Five Northland men have been convicted for driving under the influence of drugs, with sentences ranging from fines to community work, and all were banned from driving.
Figures released by police late last year show that more than 90 per cent of motorists in Northland tested for driving under the influence of drugs have illicit substances in their blood, including cannabis and methamphetamine.
By the start of October last year, 67 people had been convicted of driving under the influence of drugs, but many more had been caught since.
Five more men have appeared in court charged with driving while their blood contained evidence of a controlled drug.
David Thomas Beachen, 21, appeared in Whangarei District Court after tetrahydrocannabinol (THC), the active ingredient of cannabis, was found in his blood in July. Beachen was fined $500 and disqualified from driving for six months.
Laurence Gent, 19, appeared in Kaikohe District Court after THC was found in his blood in July and was ordered to pay $690 and disqualified for six months.

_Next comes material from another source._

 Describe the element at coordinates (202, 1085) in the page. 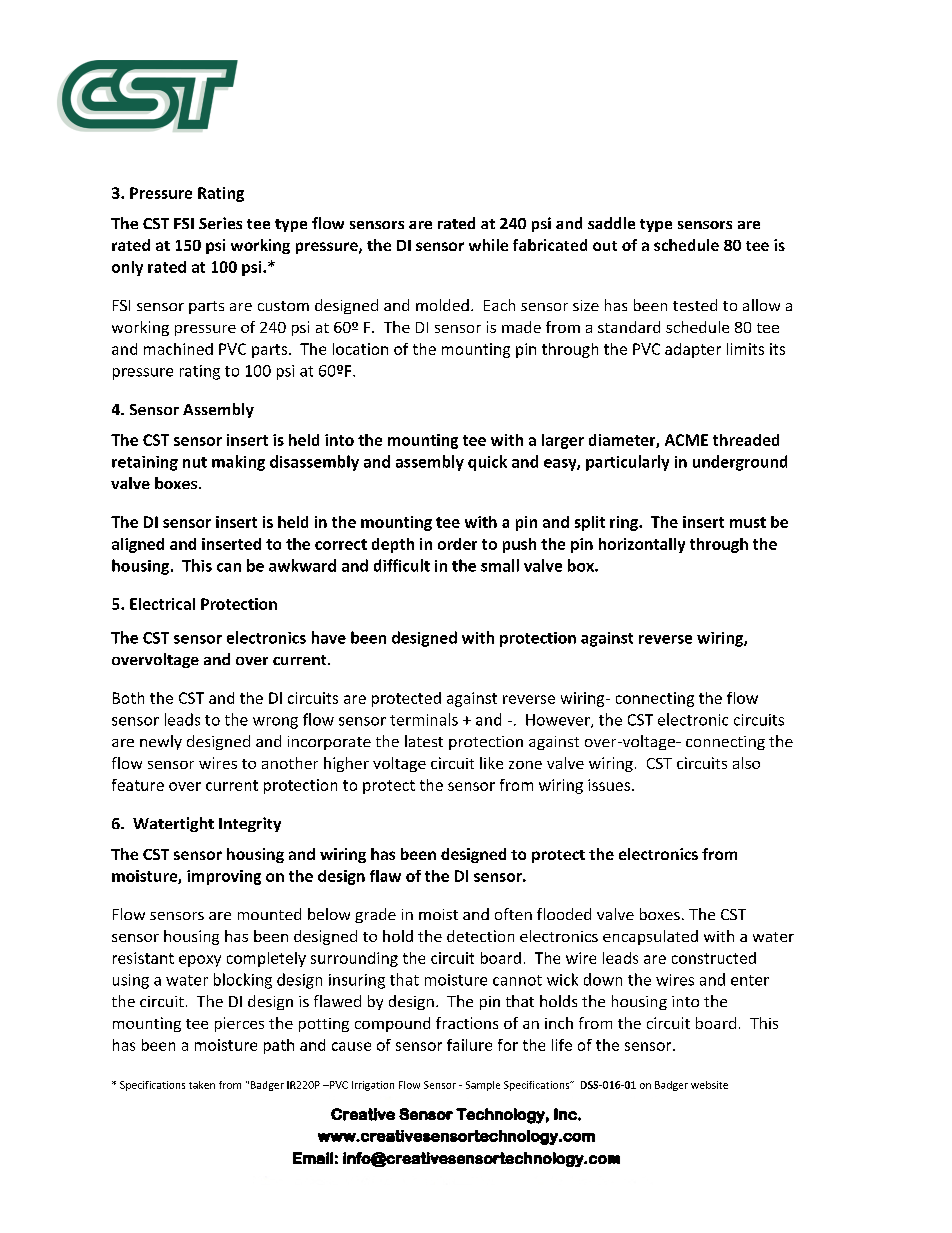

I see `taken` at that location.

Patea Douglas Rakete, 30, appeared in Kaikohe District Court after THC was found in his blood in June and was sentenced to 40 hours' community work and disqualified for six months.
Zane Barrett Morgan Routledge, 18, was sentenced in Kaikohe District Court to a $500 fine and disqualified for six months after THC was found in his blood in August.
Peter John Reyland, 45, was ordered to pay $770 and disqualified for six months after he had THC in his blood in August.
Northland's top traffic cop, Inspector Murray Hodson, said earlier that police had been focusing on drug-impaired drivers, with more than 90 per cent of those tested found to have drugs in their system.
"That's a very high number and a real concern," he said.
While most of the busted Northland drivers were under the influence of cannabis, many had used methamphetamine.
Police can only drug-test drivers if they believe they are under the influence. The impairment test entails the driver having an eye assessment, followed by a walk and turn, and one-leg stand test.
Drivers who fail the test must undergo a blood test. At this stage there are no plans to introduce mouth swabs to detect drugs. Only officers trained to check for the signs of drug impairment were able to carry out tests.